SensaBubble is a chrono-sensory mid-air display system that generates scented bubbles to deliver information to people using different senses. The bubble-based technology creates bubbles with a specified size and frequency, fills them with an opaque fog that is optionally scented, controls their route, tracks their location and projects an image onto them.


SensaBubble
 will be unveiled at ACM CHI 2014 next week and could be used in areas such as gaming or education and encourage a new way of thinking about multi-sensory technologies.

SensaBubble uses the concept of chrono-sensory experiences where layers of information are presented via different senses for variable length of times, each attracting different types of interest from the user. Firstly, a visual display projected onto the bubble which only lasts until it bursts; secondly, a scent released upon the bursting of the bubble slowly disperses and leaves a longer-lasting noticeable trace. 



SensaBubble. Image courtesy of Bristol Interaction and Graphics group, University of Bristol, copyright © 2014 

Professor Sriram Subramanian from the University of Bristol's Department of Computer Science, says, "The human sense of smell is powerful, but there are few research systems that explore and examine ways to use it. We have taken the first steps to explore how smell can be used to enhance and last longer in a visual object such as a soap bubble.

"There are many areas in which bubble-based technology like SensaBubble could be applied, such as a SensaBubble clock that releases the number of scented bubbles corresponding to the hour or SensaBubble Maths, an educational game for children, which incorporates smell as feedback on their success."
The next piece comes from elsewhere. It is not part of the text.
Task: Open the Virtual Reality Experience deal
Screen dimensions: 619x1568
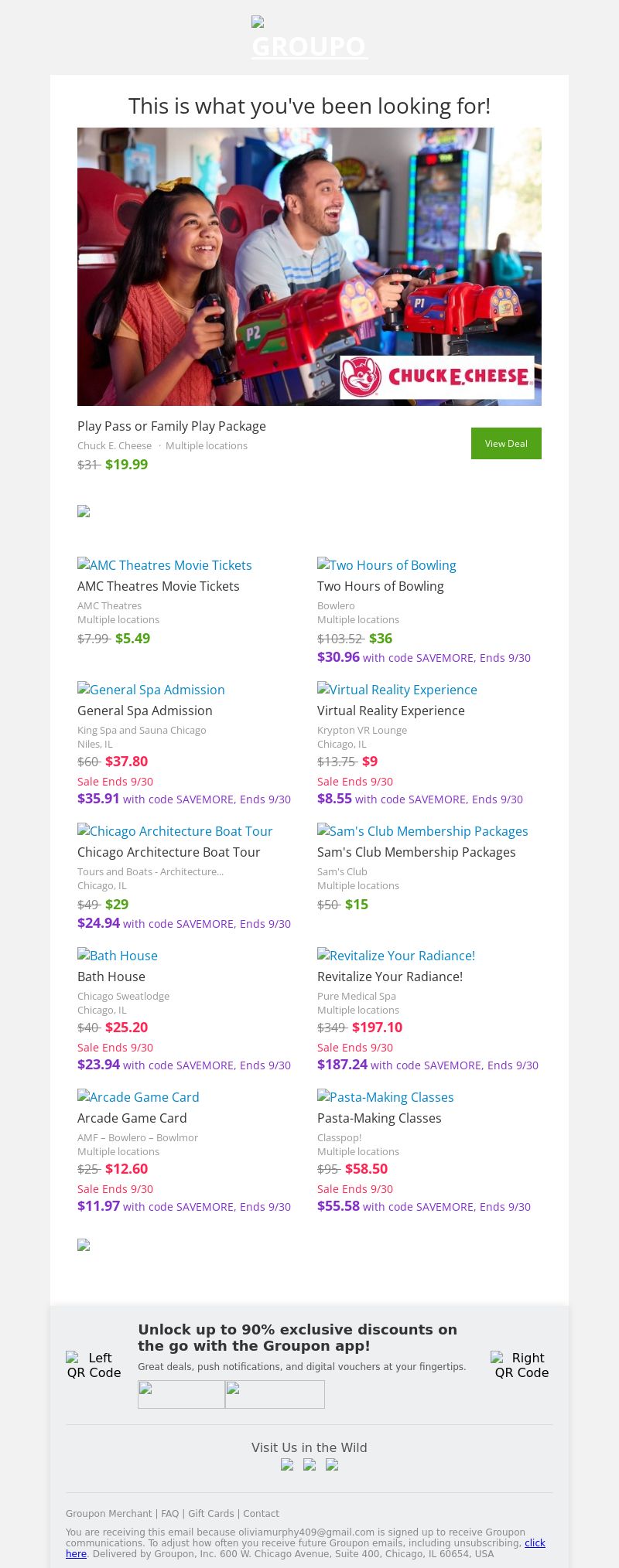Action: pyautogui.click(x=391, y=711)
SensaBubble bubble generator. Image courtesy of Bristol Interaction and Graphics group, University of Bristol, copyright © 2014

Interactive technologies that are directly targeted at generating public interest and drawing the user's attention have many applications in advertising and certain forms of education, such as museum exhibits.

SensaBubble could be adapted for use in a variety of areas including education, alerts and engaging user experiences.